San Martín no quería deber la ocupación de lima al éxito de una batalla, sino a los manejos y ardides de la política. Sus impacientes tropas, ganosa de habérselas cuanto antes con los engreídos realistas, rabiaban mirando la aparente pachorra del general; pero el héroe argentino tenía en mira, como acabamos de apuntar, pisar Lima sin consumo de pólvora, lo que para él importaba mas, exponer la vida de sus soldados, pues en verdad no andaba sobrado de ellos.
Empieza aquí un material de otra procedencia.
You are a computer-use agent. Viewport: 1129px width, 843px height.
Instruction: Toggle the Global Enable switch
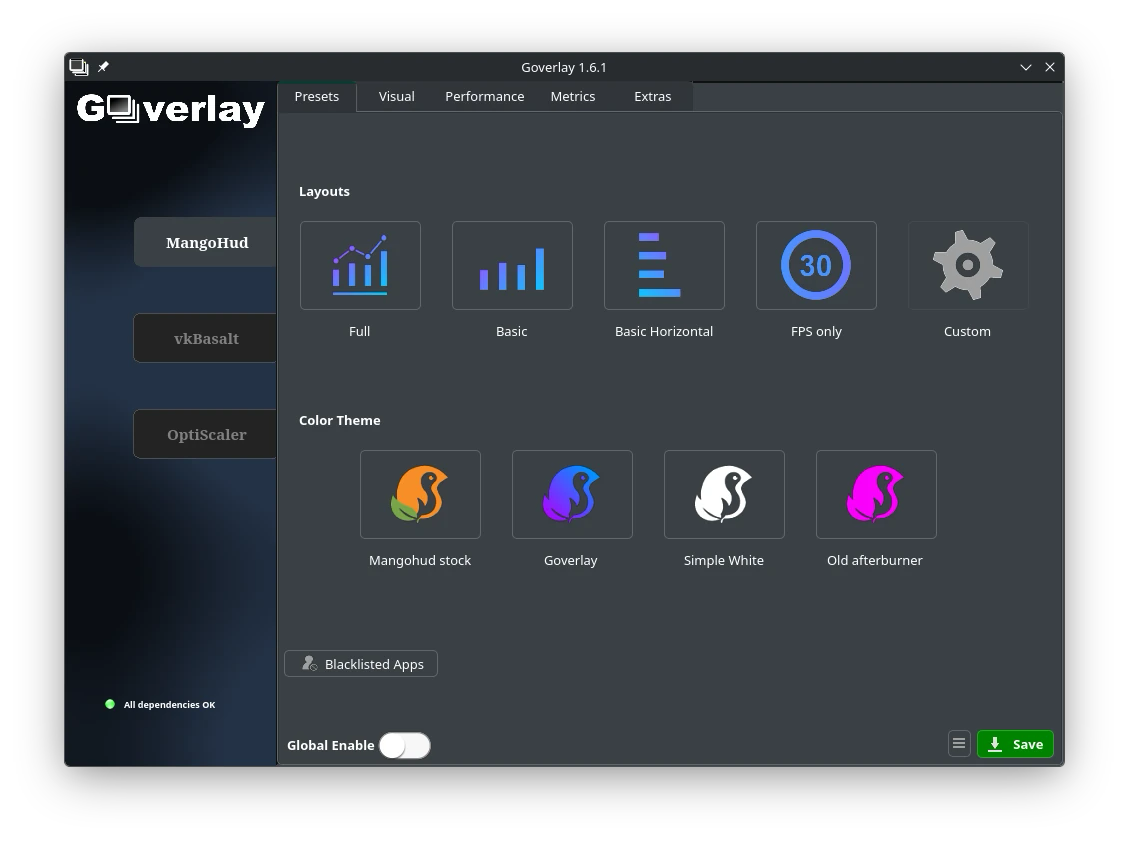click(405, 745)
En correspondencia secreta y constante con los patriotas de la capital, confiaba en el entusiasmo y actividad de estos para conspirar, empeño que había producido ya, entre otros hechos de importancia para la causa libertadora, la defección del batallón. Pero con frecuencia. , Los espías y las partidas de exploración o avanzadas lograban interceptar las comunicaciones entre San Martín y sus amigos, frustrando no pocas veces el desarrollo de un plan. Esta contrariedad, reagravada con el fusilamiento de los españoles a quienes sorprendían con cartas en clave, traía inquieto y pensativo al emprendedor caudillo. Era necesario encontrar a todo trance un medio seguro y expedito de comunicación. Preocupado por este pensamiento paseaba una tarde el general, acompañado de Guido y de un ayudante, por la larga y única calle de Huaura, cuando, a inmediaciones de l puente, fijo su distraída mirada en un caserón viejo que en el patio tenia un horno para fundición de ladrillos y obras de alfarería. San martín tuvo una de esas repentinas y misteriosas inspiraciones que acuden únicamente al cerebro de los hombres de genio y exclamó para sí:
- ¡ Eureka! Ya esta resuelta la X del problema. San martín se entendió con el dueño de casa y el alfarero se comprometió a fabricar olla con doble fondo, tan diestramente preparada que el ojo mas experto no pudiera descubrir la trampa. El indio dueño de la casa hacia semanalmente un viajecito a lima, conduciendo dos mulas y en una de estas se encontraba la olla revolucionaria llevando en su doble fondo cartas importantísimas.
Don Francisco Javier de Luna Pizarro fue el designado a entenderse con el ollero. Pasaba este a las ocho de la mañana pregonando: ¡ Ollas y platos! ¡Baratos, baratos! Casa había en la que para saber la hora no se consultaba al reloj, sino el pregón de los vendedores ambulantes. La lechera indicaba las seis de la mañana. La tisanera y la chichera de Terranova daba su pregón a las siete en punto. El bizcochero y la vendedora de leche-vinagre, exactamente a las ocho. La tamalera a las diez. A las doce aparecía el frutero. Y así sucesivamente.
Pedro Manzanares, mayordomo del señor Luna Pizarro, era un negrito, leal a su amo y muy mimado por él. Jamás dejaba de acudir al pregón y pagar un real por una olla de barro; pero al día siguiente volvía a presentarse en la puerta gritando: -Oiga usted, so cholo ladronazo, con sus ollas que se chirrean toditas... ya puede usted cambiarme esta que compre ayer. El alfarero con gusto cambiaba la olla. Tanto se repetía esta escena, que un día el barbero cansado de esa escena se peleó con manzanares. Quien sabe si tal escenita habría levantado sospechas pero afortunadamente ese había sido el ultimo viaje del alfarero. Cuando el indio, a principio de junio, le llevó a san martín la primera olla con las cartas secretas, después de leerlas, volvió a sus ministros y les dijo sonriendo: escriban, santo, seña y contraseña para hoy, con días y ollas venceremos!